しかし、今の結果から察するに、どうやらここで調査しても兄が憑いている理由はわからないだろう。

ならばもう現場に行くしかない。
夜尋は幾島に向き直る。

「幾島さん、明日予定は空いてますか?」

「え?えぇ、明日は土曜日ですので1日空いていますが」

二転三転する夜尋の様子にまだ戸惑っているようだ。
しかし、その様子に目もくれず、また幾島から視線を外すと夜尋は立ち上がった。

「では、明日の15時に布施山に行きましょう」

「へっ?!布施山にですか?」

「はい。どうやら現地で調査しないとわからないみたいですので」

突然の提案に幾島はさらに困惑した表情になり、少しの間顔を伏せ考えていたが、意を決したのか顔を上げた。

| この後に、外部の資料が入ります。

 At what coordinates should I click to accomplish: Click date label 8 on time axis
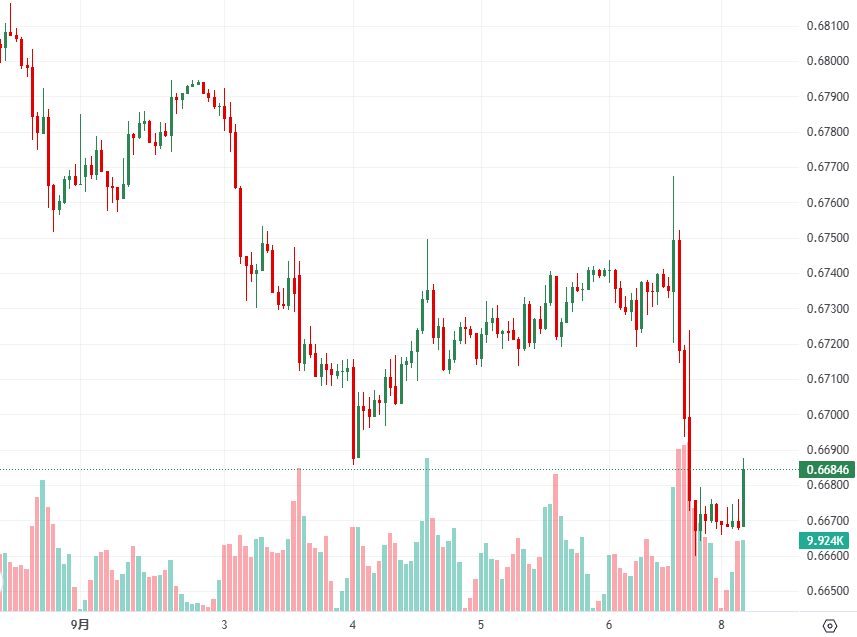721,625
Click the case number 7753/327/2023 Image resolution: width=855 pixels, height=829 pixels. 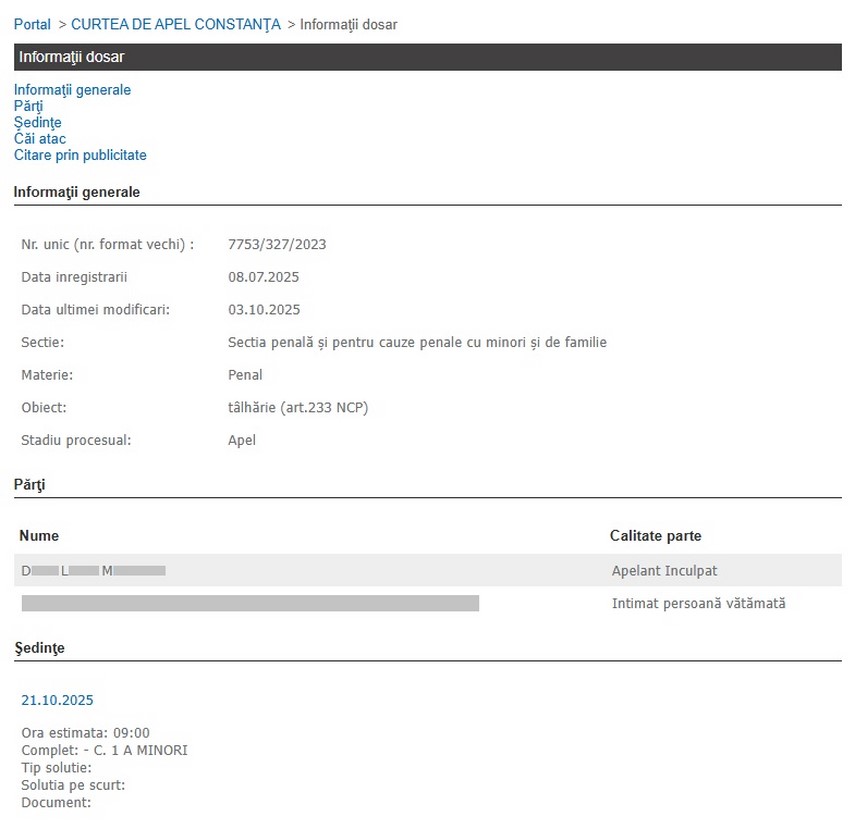coord(277,244)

「わかりました。15時に布施山に行けば良いんですね」

「はい。宜しくお願いします」

夜尋は隣の居間に戻ると、自分の鞄から手帳を取り出し、予定を書き込む。

(明日は塾が入ってたか。まぁいいか、さぼれば)

塾の文字を二重線で消し、その下に[15:00- 布施山]と書き込む。

「それでは、明日の15時に布施山に来てください」

夜尋はまた、先ほどの作り笑顔になると、幾島に予定を確認した。

「はい。わかりました」

幾島はまだ少し戸惑っているようだった。

「では、私はこれで失礼させていただきます」

「あ、はい。ありがとうございました」

幾島に玄関まで見送られ、そこでまた一礼すると幾島家を後にした。

幾島家のあるアパートから5メートル程離れたところで、夜尋は鞄の中から眼鏡をとりだし、それを掛ける。
依頼があるときは霊視をするために外しているが、普段は眼鏡をしていないと見えすぎてしまう。
そのため、普段はいつも眼鏡を掛けて生活している。
伊達眼鏡であるため度は入っていないが、レンズ越しにするだけでも、多少人と霊の違いを見分けることができるのだ。

帰路につきながら家から布施山までのルートを調べた。
今日感じた兄の気配は、怨恨や怒りなどといった負の感情とは全くの無縁にのように思えた。

では、一体幾島はあの山で何をしたのか。
そして、どういう経緯で兄は幾島に憑くことになったのか。

そして、なぜ悪意のない兄が悪夢を見せられるのか。

多くの疑問が浮かぶ中で、一つだけ思い付いたことがあった。

もしかしたら、兄は成仏したがっているのかもしれない。

そのために肝試しに来た幾島にわざわざ憑りつき、霊障を起こすことで、祓われることを望んでいるのかもしれない。
そう思うと、今自分がやっていることはただストレスを発散するための自己満足でしかない。

そんなことのために兄を利用する気にはなれなかった。

もし、明日兄に会えたら。
祓ってあげたほうが良いのかもしれない。

電車に乗りながら、いつの間にか夜尋はそんな風に思うようになっていた。